Dominant food-services player Libbey Inc. has moved for the first time into injection molding by purchasing a unit of Menasha Corp.
Libbey paid an undisclosed price - estimated by several outside sources at close to $17 million - to buy Menasha's Traex business in Dane, Wis. The unit, with about 100 employees, makes food-storage racks and trays, condiment and lid dispensers, pitchers and salt and pepper shakers.
Libbey, considered by analysts to be the largest North American glassware supplier for food-service items, has not made plastics products until now. The acquisition, completed Dec. 2, positions the company strongly with customers in those product areas, said equity analyst Omarr Aleem of Cleveland-based Midwest Research Inc.
``The market share they can bring with the mix of businesses is impressive,'' Aleem said. ``Something like 80 percent of their existing customers have overlapping accounts [with Traex's products]. They bring a lot of synergies to this, compared to what Menasha had.''
The question remains whether Libbey will expand its position in molding beyond the one Traex plant, Aleem said. Officials with Toledo, Ohio-based Libbey said the company would like to build an important position as a supplier of plastic food-service products sold to hotels, restaurants and other institutional customers.

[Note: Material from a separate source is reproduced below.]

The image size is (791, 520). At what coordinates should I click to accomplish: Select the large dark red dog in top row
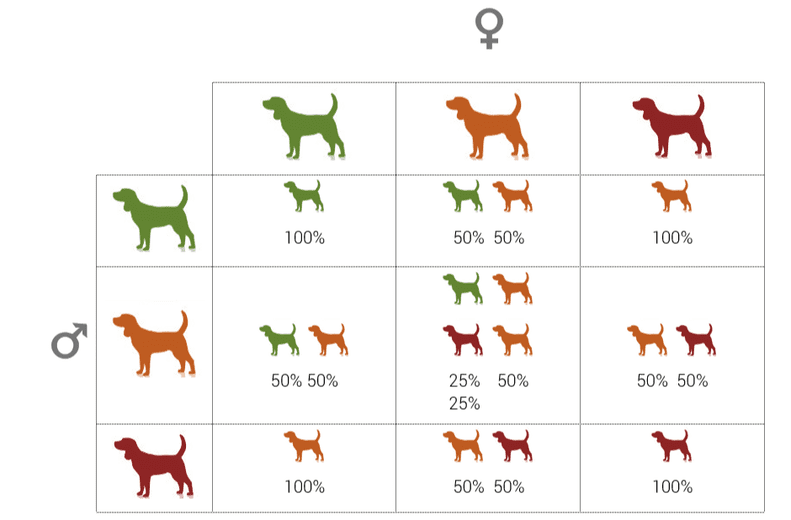pyautogui.click(x=671, y=126)

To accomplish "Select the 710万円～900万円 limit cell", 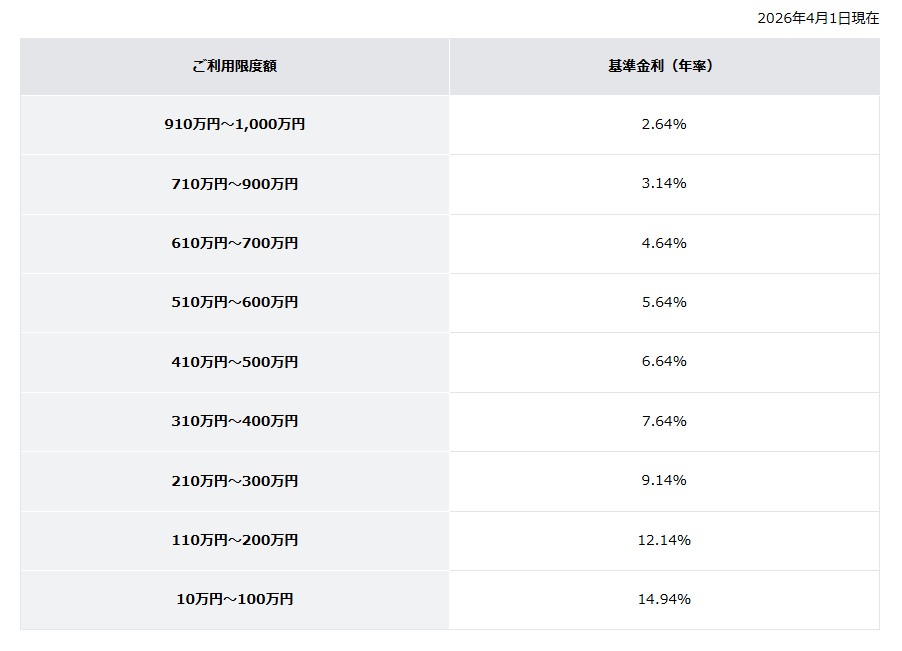I will [234, 184].

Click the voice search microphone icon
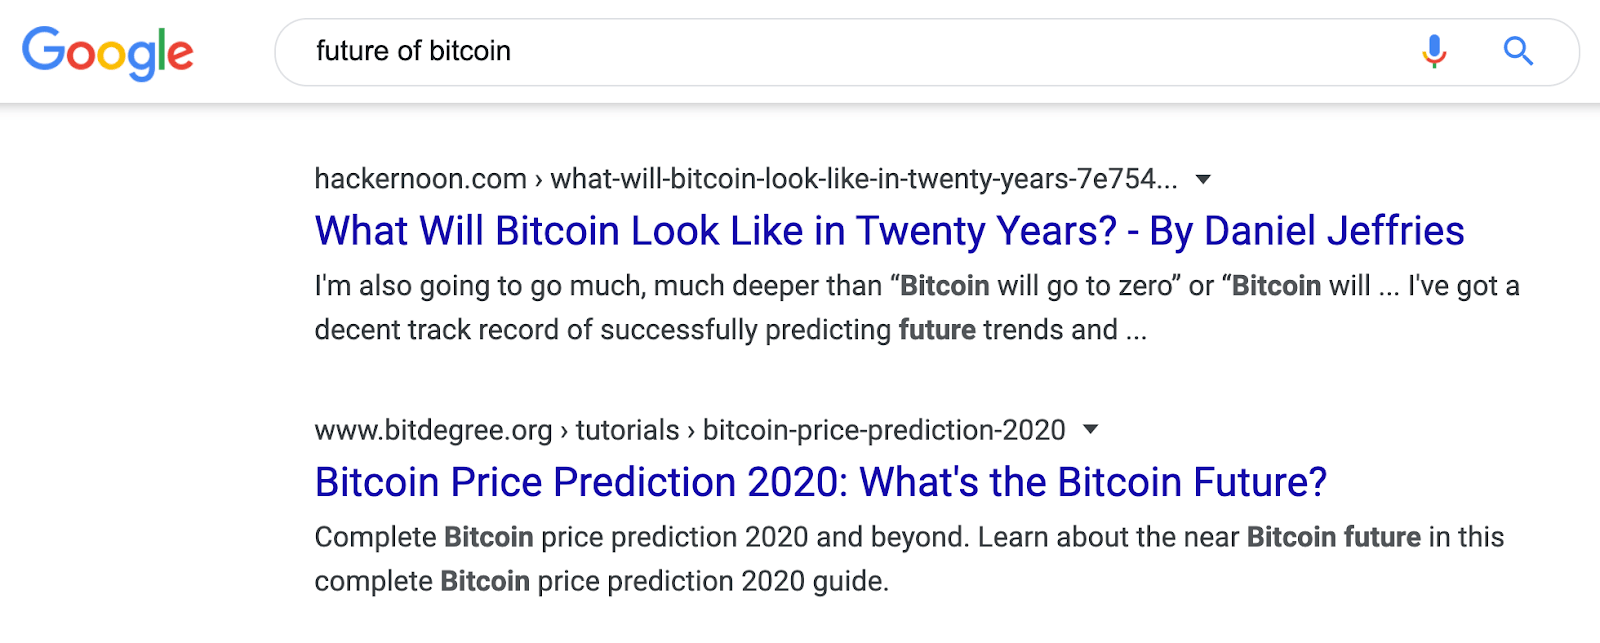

``Certainly other plastics companies would fit as part of our strategic plan,'' said Kenneth Boerger, Libbey vice president and treasurer. ``We've been very selective in the deals we've done so far, but we've been very successful with them, too.''
The company has added other complementary businesses to its core glassware lines since going public in 1993. The list includes a china and ceramics subsidiary, a metal-flatware company and a glass tableware joint venture in Mexico.
Each time, Libbey has added those products to its distribution network, said Charles Strauzer of CJS Securities Inc. in White Plains, N.Y. The molding operations fits well with the others, he said.
``It's part of the little tuck-in acquisitions they like to do,'' he said. ``They get better purchasing power, higher volumes and lower costs of shipping by sending a whole box of stuff to local distributors. That's been their modus operandi.''
Menasha, based in Neenah, Wis., had less overlap with Traex products. The company owns a host of other plastics businesses, including protective packaging maker Thermotech Co., returnable pallet company Orbis Corp. and engineered polymers producer Poly Hi Solidur Inc.
Menasha officials were traveling and unavailable for comment. But Traex employees were told that Menasha wanted to divest some of what it calls its ``investment companies,'' while growing others. The Libbey opportunity was too great to pass up, said Lori Barger, Traex director of sales and marketing.
In the past, Menasha had refused to look at offers to buy Traex, she said. Traex started in 1977; Menasha bought the business in 1984.
``We've been a very good company for them for many years,'' Barger said. ``But we're going with a great partner.''
Libby will keep the Traex brand name, and the business will be managed separately as a distinct unit, said Timothy Paige, Libbey vice president of administration. However, some purchasing, distribution and administrative functions will be blended with other Libbey operations, he said.
``The business will continue status quo,'' Paige said. ``Certainly, though, there will be opportunities for synergy as the sales people call on the same customers and our credit people and purchasing people deal with the same people.''
Several Traex employees, including Rick Diermeier, general manager, have opted to remain with Menasha, Barger said.
Traex recorded more than $17 million in sales last year, Boerger said. The company has about 16 injection presses molding food-service products, according to sources familiar with the company.
With the acquisition, Libbey has five plants in North America, plus its tableware joint venture in Monterrey, Mexico. The company recorded $419.6 million in sales during 2001.